O caminho misterioso não vai para dentro, mas para fora, não entra nos labirintos, mas sai deles. O caminho misterioso sobe por frias névoas de hidrogênio, braços de espiral rotativos e supernovas que explodem. A última etapa foi um tecido de macromoléculas autoconstruídas.



("Maya", Jostein Gaarder)







terça-feira, 24 de maio de 2011

O Dia do Curinga



Um trecho muito interessante do livro “O Dia do Curinga”, de Jostein Gaarder:
O pai de Hans-Thomas conversa com ele:

“—Mil trezentos e quarenta e nove — começou ele.
—A morte negra — respondi. Eu sabia alguma coisa sobre história, mas não sabia o que a peste negra podia ter a ver com o tema do acaso.
—O.k. — disse ele. E continuou: — Você deve saber que metade da população da Noruega sucumbiu à peste. Só que existe aí uma coisa de que nunca falamos.
Quando ele começava assim eu já sabia que ia ter de ouvir uma longa explanação.
— Você tem consciência de que naquela época você tinha muitos milhares de antepassados? — perguntou meu pai.
Balancei a cabeça em sinal de dúvida sobre o que ele havia dito. Como aquilo podia ser possível?
—Todos nós temos um pai e uma mãe, quatro avós, oito bisavós, dezesseis tataravós, e assim por diante. Se você for fazendo as contas até voltar a 1349, vai chegar a um número bem grande.
Concordei.
—Então veio a peste. A morte rondava os povoados, um a um, e as crianças eram as suas maiores vítimas. Em algumas famílias morreram todas as crianças; em outras, uma ou talvez duas conseguiram sobreviver. Naquela época, Hans-Thomas, muitas centenas dos seus antepassados eram crianças.
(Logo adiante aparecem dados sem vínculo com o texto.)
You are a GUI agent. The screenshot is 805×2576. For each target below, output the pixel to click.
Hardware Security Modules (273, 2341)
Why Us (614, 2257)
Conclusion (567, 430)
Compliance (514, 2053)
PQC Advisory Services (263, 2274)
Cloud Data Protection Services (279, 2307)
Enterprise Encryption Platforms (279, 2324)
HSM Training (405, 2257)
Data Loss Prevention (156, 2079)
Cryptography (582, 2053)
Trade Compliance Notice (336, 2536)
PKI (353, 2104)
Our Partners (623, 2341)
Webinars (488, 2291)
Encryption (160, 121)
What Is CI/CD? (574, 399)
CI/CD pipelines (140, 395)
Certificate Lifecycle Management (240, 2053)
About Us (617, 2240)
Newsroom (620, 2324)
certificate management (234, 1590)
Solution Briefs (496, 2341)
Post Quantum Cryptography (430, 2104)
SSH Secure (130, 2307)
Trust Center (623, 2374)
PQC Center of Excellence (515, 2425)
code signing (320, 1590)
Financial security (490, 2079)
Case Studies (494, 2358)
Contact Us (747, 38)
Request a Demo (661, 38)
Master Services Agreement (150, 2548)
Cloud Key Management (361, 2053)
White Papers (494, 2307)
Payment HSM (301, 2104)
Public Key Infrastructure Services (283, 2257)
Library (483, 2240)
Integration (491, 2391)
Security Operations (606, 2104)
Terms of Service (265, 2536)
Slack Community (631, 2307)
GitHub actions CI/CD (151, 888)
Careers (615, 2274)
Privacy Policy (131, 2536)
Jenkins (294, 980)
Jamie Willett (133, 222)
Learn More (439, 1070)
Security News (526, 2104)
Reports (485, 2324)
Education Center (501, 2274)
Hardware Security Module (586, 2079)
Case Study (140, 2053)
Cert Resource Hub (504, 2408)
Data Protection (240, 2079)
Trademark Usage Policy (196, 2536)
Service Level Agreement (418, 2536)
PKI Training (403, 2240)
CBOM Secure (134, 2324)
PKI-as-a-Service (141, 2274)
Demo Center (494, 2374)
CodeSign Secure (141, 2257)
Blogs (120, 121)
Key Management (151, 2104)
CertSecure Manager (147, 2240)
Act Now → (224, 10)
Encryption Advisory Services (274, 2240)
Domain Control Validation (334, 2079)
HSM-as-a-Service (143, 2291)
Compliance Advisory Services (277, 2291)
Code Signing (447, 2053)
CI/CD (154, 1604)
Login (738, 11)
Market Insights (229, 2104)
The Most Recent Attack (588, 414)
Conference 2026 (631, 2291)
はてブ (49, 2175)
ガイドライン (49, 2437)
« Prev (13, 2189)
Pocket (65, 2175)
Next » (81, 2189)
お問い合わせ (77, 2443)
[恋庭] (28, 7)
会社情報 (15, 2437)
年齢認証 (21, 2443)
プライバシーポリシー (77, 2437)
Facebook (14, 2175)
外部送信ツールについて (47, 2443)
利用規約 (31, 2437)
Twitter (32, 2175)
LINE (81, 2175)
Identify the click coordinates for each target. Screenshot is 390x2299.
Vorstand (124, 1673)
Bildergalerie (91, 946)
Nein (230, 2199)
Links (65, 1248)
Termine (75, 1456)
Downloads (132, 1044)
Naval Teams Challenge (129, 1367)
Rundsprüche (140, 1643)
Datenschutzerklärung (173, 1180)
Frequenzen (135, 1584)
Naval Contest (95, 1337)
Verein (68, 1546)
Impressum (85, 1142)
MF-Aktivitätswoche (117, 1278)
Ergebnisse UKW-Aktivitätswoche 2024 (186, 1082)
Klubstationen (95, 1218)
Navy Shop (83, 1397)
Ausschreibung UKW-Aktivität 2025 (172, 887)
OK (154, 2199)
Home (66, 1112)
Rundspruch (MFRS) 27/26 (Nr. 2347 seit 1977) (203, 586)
E nenhum deles morreu.
—Como é que você pode ter tanta certeza disso? — perguntei intrigado.
Ele deu uma tragada no cigarro e continuou:
—Porque você está bem aqui ao meu lado, olhando para o mar Adriático.
Essa foi mais uma daquelas conclusões surpreendentes, que me deixavam sem saber como reagir. Uma coisa era certa: meu pai tinha razão. Pois se apenas um de meus antepassados tivesse morrido quando criança, ele ou ela não poderia ter sido meu antepassado.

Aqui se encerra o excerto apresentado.